→ SUPPLIED PASSAGE
[Start of section]

= Mount Carmel Convent School (Pune) =

Mount Carmel Convent School is an offshoot of “The Congregation of the Sisters of the Apostolic Carmel”, That was founded in 1877 by Mother Teresa of St. Rose of Lima in the town of Kerala. It is a Christian institution which was first started at Nanapeth Pune, India in 1943. Due to the ever-increasing strength, there was a need to shift the Secondary Section to Lullanagar in 1956. In 1974, the K.G. class was opened in view of starting the Primary Section and was gradually upgraded. The school now a complete Pre-Primary, Primary, Secondary School and Junior College, is located at Lulla Nagar, Kondhwa, Wanawadi, Pune, India.

The school a Christian minority institution, which has a specific goal in view to provide Catholic girls with sound religious and moral education. Other pupils are also admitted with due respect to their religious feelings and freedom of conscience. The organization is named after the Our Lady of Mount Carmel.

Mount Carmel Convent High School is recognized by the Government of Maharashtra and follows the S.S.C syllabus system which includes subjects that are English as the first language, Marathi as the second language, Hindi as the third language, Mathematics, Science, Social Sciences i.e. History and Geography. This school also offers Physical training, R.S.P., Girl Guides (Girl Scouts), Art, Craft, Value Education, Environmental Studies, Personality Development, General Knowledge, Information Technology, Social Service, etc. and also extra co-curricular activities to help and discover the talents of the students through elocution, dramatic essay writing, sports, dancing, singing, etc.

The Infrastructure includes Class Rooms, Computer Lab, Science Labs i.e. (Physics, Biology, Chemistry), and a library.

[End of section]

→ INFORMATION SHOWN
[Start of section]

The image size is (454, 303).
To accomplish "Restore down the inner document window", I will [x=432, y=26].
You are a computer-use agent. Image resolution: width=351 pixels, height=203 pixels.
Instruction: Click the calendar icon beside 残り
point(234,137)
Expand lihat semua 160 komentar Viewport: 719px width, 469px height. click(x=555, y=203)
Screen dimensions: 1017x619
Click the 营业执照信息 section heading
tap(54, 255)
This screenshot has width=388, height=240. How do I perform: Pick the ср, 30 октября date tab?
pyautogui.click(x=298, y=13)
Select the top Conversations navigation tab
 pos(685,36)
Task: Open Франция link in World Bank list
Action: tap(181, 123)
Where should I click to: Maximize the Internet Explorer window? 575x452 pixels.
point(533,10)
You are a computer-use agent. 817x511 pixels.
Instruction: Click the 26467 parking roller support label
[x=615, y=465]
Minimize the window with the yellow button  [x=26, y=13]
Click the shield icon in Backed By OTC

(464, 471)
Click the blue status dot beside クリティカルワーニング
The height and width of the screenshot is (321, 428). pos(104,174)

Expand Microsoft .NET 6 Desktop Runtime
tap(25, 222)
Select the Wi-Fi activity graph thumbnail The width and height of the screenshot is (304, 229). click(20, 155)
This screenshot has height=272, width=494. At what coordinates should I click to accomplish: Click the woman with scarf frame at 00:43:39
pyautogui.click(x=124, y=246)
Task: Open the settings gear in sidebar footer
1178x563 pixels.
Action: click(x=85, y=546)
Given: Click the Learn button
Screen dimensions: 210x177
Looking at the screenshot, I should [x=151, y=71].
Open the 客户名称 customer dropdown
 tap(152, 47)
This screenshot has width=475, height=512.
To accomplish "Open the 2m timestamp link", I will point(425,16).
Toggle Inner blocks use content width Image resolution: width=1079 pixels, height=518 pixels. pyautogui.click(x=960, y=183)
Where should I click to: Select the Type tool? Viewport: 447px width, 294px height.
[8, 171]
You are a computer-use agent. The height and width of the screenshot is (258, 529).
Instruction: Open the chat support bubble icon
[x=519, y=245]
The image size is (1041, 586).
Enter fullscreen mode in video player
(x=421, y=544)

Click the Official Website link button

[End of section]

→ TASK LIST
a. Update part of the Mount Carmel Convent School text: begin at the words "Mount Carmel Convent High" and stop after "dancing, singing, etc.", replacing "Marathi" with "Sanskrit".
b. Translate this sentence from the Mount Carmel Convent School text into Spanish: "Other pupils are also admitted with due respect to their religious feelings and freedom of conscience."
c. Answer these questions from the Mount Carmel Convent School text.
(i) In what year was the school first started at Nanapeth, Pune?
(ii) Which language does the school teach as the third language?
(iii) Which science labs are part of the school's infrastructure?
Use only the text about the school.

→ ANSWERS FOR EACH ITEM
a.
Mount Carmel Convent High School is recognized by the Government of Maharashtra and follows the S.S.C syllabus system which includes subjects that are English as the first language, Sanskrit as the second language, Hindi as the third language, Mathematics, Science, Social Sciences i.e. History and Geography. This school also offers Physical training, R.S.P., Girl Guides (Girl Scouts), Art, Craft, Value Education, Environmental Studies, Personality Development, General Knowledge, Information Technology, Social Service, etc. and also extra co-curricular activities to help and discover the talents of the students through elocution, dramatic essay writing, sports, dancing, singing, etc.

b. También se admite a otros alumnos con el debido respeto a sus sentimientos religiosos y a su libertad de conciencia.

c.
(i) 1943
(ii) Hindi
(iii) Physics, Biology and Chemistry